▸ **Your assignment**
Print out the whole listing below exactly as it is written.

* * * * *

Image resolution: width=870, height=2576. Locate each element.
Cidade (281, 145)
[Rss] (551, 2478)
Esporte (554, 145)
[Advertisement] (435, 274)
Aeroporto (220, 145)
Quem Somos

* * * * *

▸ **Solution to the exercise**
Image resolution: width=870, height=2576. Locate each element.
Cidade (281, 145)
[Rss] (551, 2478)
Esporte (554, 145)
[Advertisement] (435, 274)
Aeroporto (220, 145)
Quem Somos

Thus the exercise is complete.